Travesti ve transseksüeller, kendilerine reva görülen faşizan uygulamalar karşısında daha önce hiç olmadığı kadar yalnızlar, çaresizler ve kendi kaderlerine terk edilmiş durumdalar.

Travesti ve transseksüeller, kendilerine reva görülen faşizan uygulamalar karşısında daha önce hiç olmadığı kadar yalnızlar, çaresizler ve kendi kaderlerine terk edilmiş durumdalar. Hoş zaten hep kendi kaderlerine terk edilmemişler miydi? Ama bu sefer, ilk kez devlet kaderlerine de el attı. Tecrit ve imha. Devlet daha önce hiç olmadığı kadar kararlı görünüyor. Devleti yönetenler hiçbir yerde hiçbir şekilde travesti ve transseksüel görmek istemiyor. Çapkın en az İzmir'deki kadar kararlı. İstanbul travestilerden temizlenecek. O kadar. Sahi travesti dediği kir falan olmalı. Kim demiş farklı cinsel kimlikler, kim demiş farklı cinsel eğilimler. Zeki Müren mi? O hangi vicdanımız ola ki. Ya da hangi ikiyüzlülüğümüz.
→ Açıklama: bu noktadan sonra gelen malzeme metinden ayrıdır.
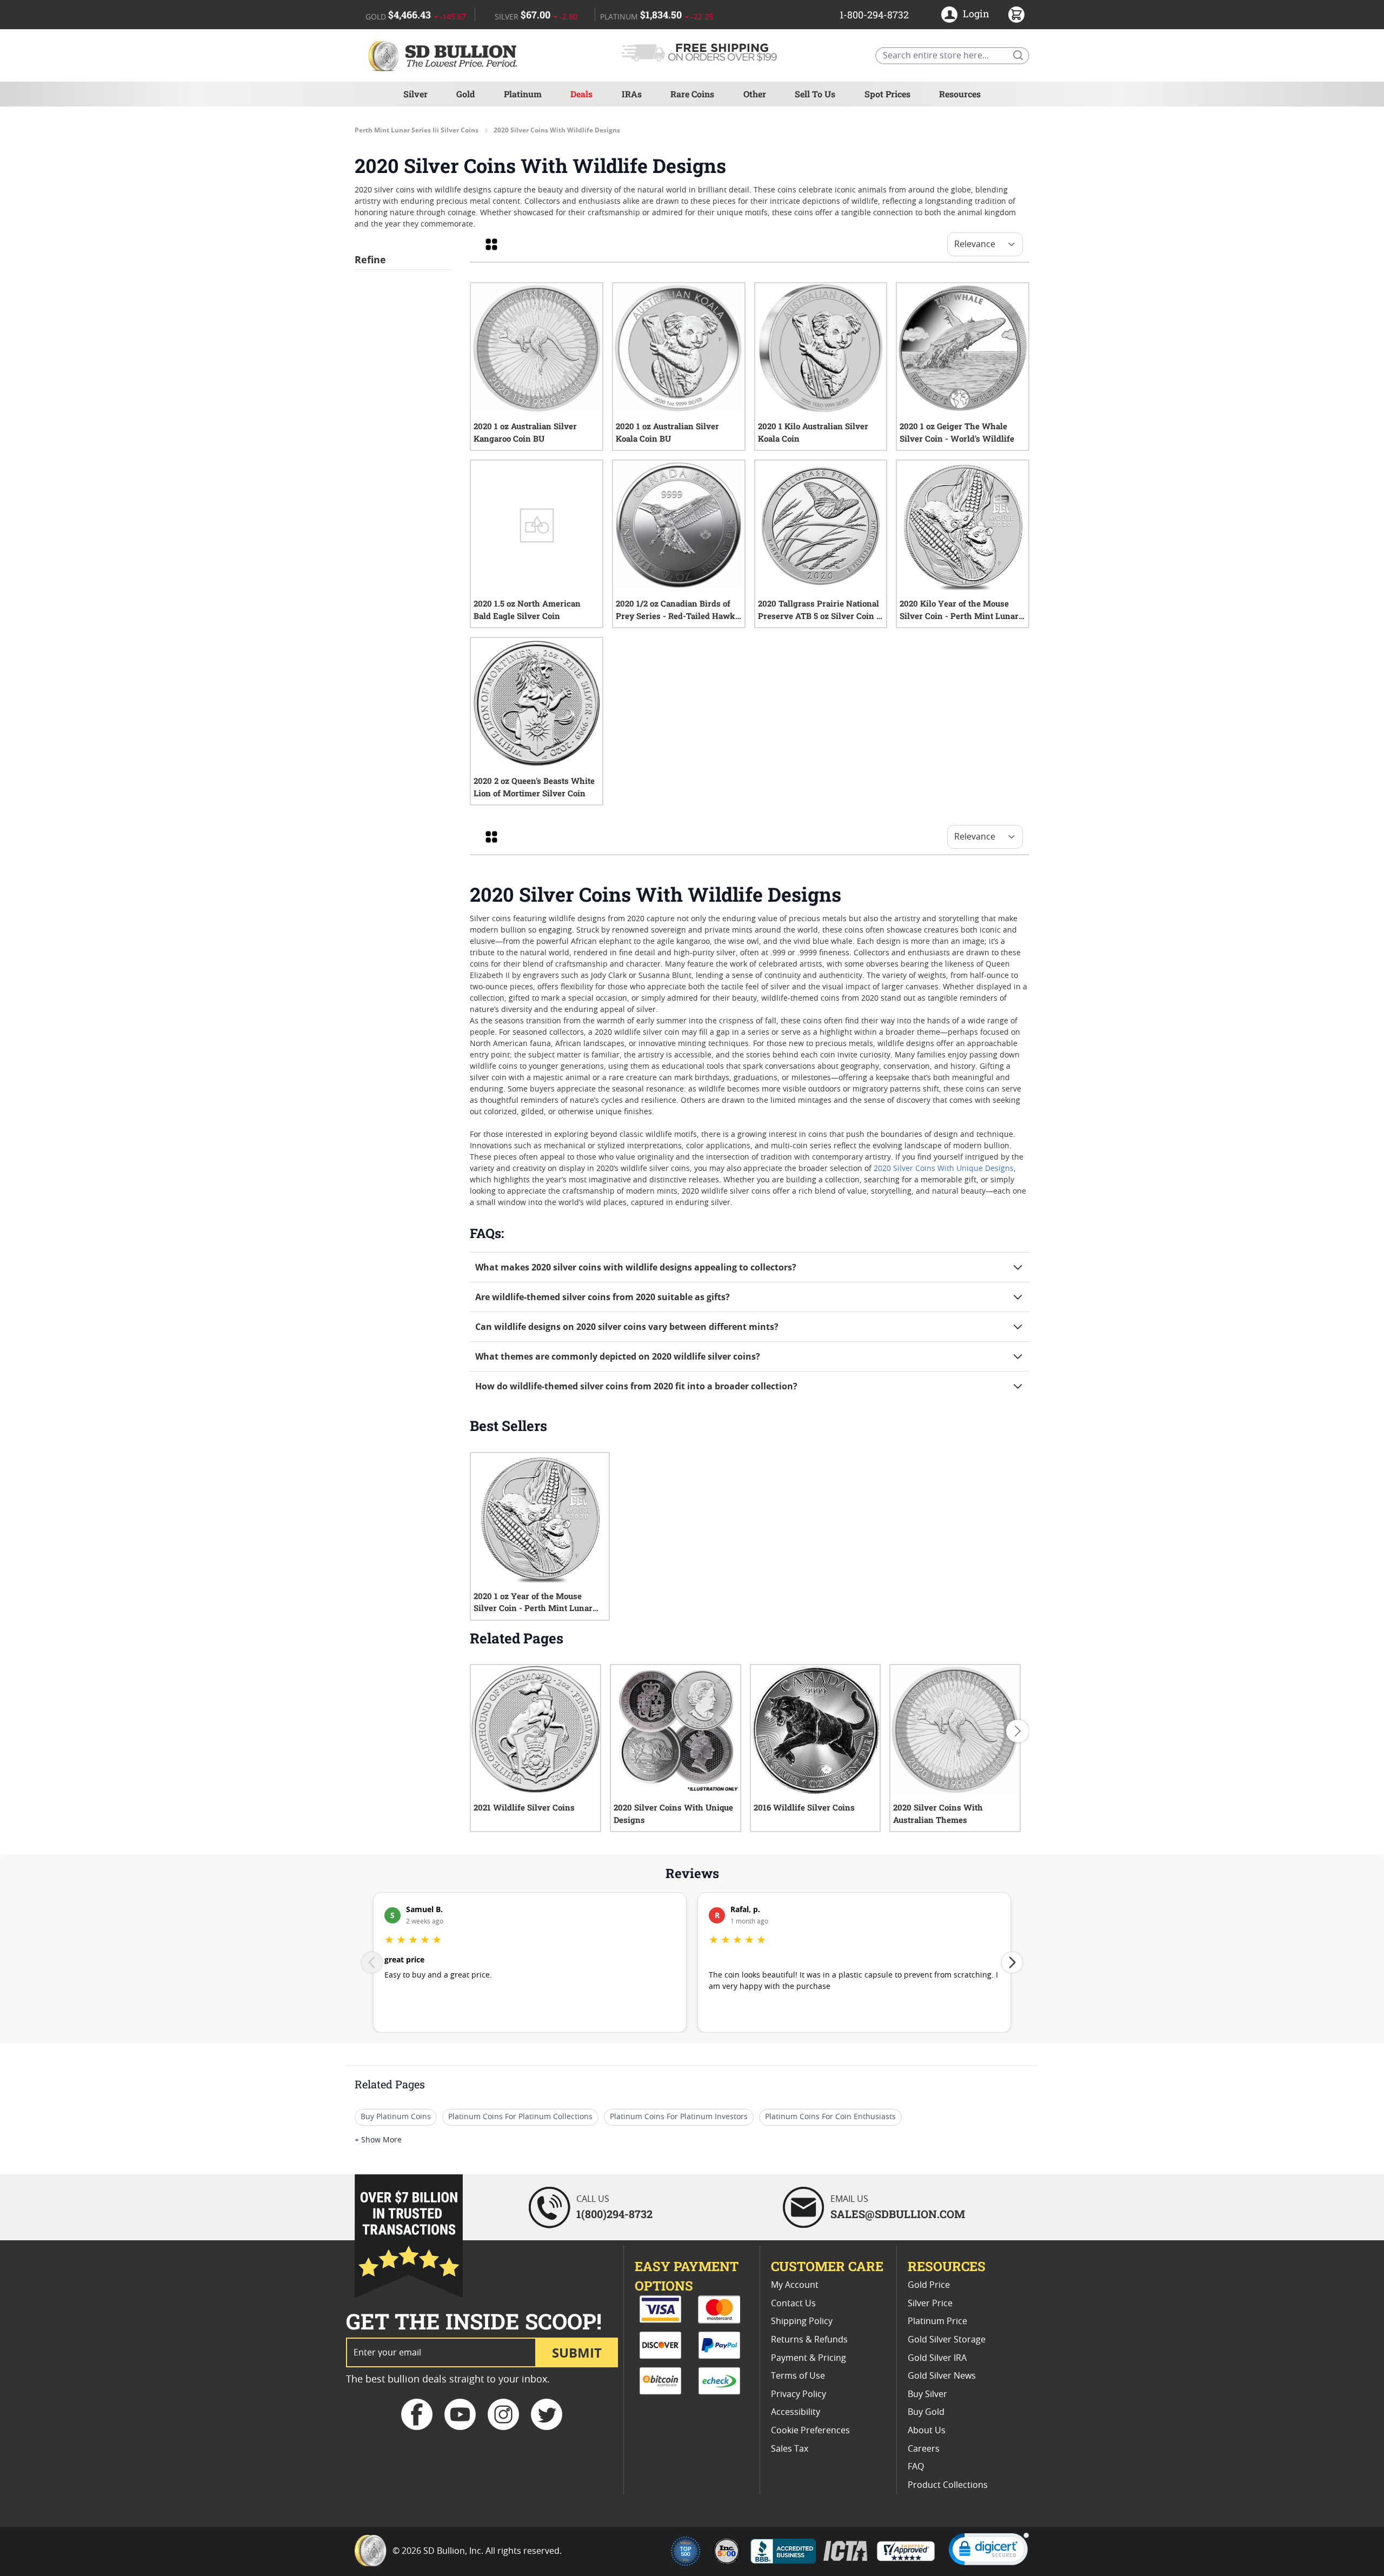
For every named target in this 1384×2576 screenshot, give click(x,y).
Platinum (523, 93)
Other (754, 93)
Farklılıklarına, demokrasiye açılma kararı almış bir Türkiye, travesti ve transseksüellerine kapanma kararı almış görünüyor. Hem de ne kapanma.
 
Başbakan onca isim saydı farklılıklar adına, ama devlet millet el ele son yolculuğuna gönderilen Zeki Müren’i sahi neden anmadı? O bir renk değil miydi? O’nun her yönüyle gerçekten barışılmış mıydı? Bu devletin bu toplumun barışması en hayati derecede olan bir rengi üstünde taşımıyor muydu? Ama Başbakan o rengi anmadı, ikiyüzlülerin ülkesinin ikiyüzlü siyaseti adına bile olsa. Yoksa başbakanın o güzel ağzı maazallah kirlenir miydi ansaydı. Öyle ya temizlenesi, süpürülesi travestilerden ne farkı var Zeki Müren'in.
 
İşte bu derece dışlanan travestiler direniyorlar, direnmeye çalışıyorlar. Boşuna bir musibet bin nasihatten evladır dememişler. İlk kez yürümeyi, ilk kez kenetlenmeyi, ilk kez ses çıkarmayı öğreniyorlar. Ülker, Hortum Süleyman geride kaldı diyenler yanılmıştı. Türkiye'nin Stonewoll’u aslında ya hep yaşanmıştı ya da daha hiç yaşanmamıştı. Yaşanacak. Öyle görünüyor. İlk kez 100’ü aşkın tt İstanbul’da buluştu, slogan attı, yürüdü. Ama yalnızdılar. LGB arkadaşlarının onları yalnız bırakması en acısıydı. Ve de en anlaşılmazı. Buna karşın gökkuşağı onları selamladı. İster ilahi adalet deyin ister doğanın bir jesti. Ama apaçık gökkuşağı açtı. O anki sevinç görülmeye değerdi. Ama ne var ki göklerde açan o kuşağın renkleri aşağıda eksikti. Hem de ne eksik.
 
Peki tt’ler direnirken, direnmeye çalışırken, lgb’ler ne mi yapıyor dersiniz ? Acı ama gerçek. Fantezi! Hayır hayır, şaka falan değil, gerçekten şu sıralar basında fantezi düzeyinde eşcinsel yargılar dolaşıyor. Kimi çok okunan basın aracılığıyla eşcinsel nüfus tespiti yapmakla, kimi herkesin az biraz eşcinsel hayaller kurduğunu anlatmakla meşgul. Alın size Ahmet Tulgar. Ayşe Arman'a verdiği röportajda "her erkek bir başka erkekle sevişmenin nasıl olduğunu merak eder" demiş. Tam da tt’lerin dışarıda havanın, özgürlüğün nasıl olduğunu merak ettiği bir dönemde. Çünkü hepsi gece gündüz eve hapsedilmiş durumda. Polise yakalanmadan markete kuaföre, gidebilene aşk olsun.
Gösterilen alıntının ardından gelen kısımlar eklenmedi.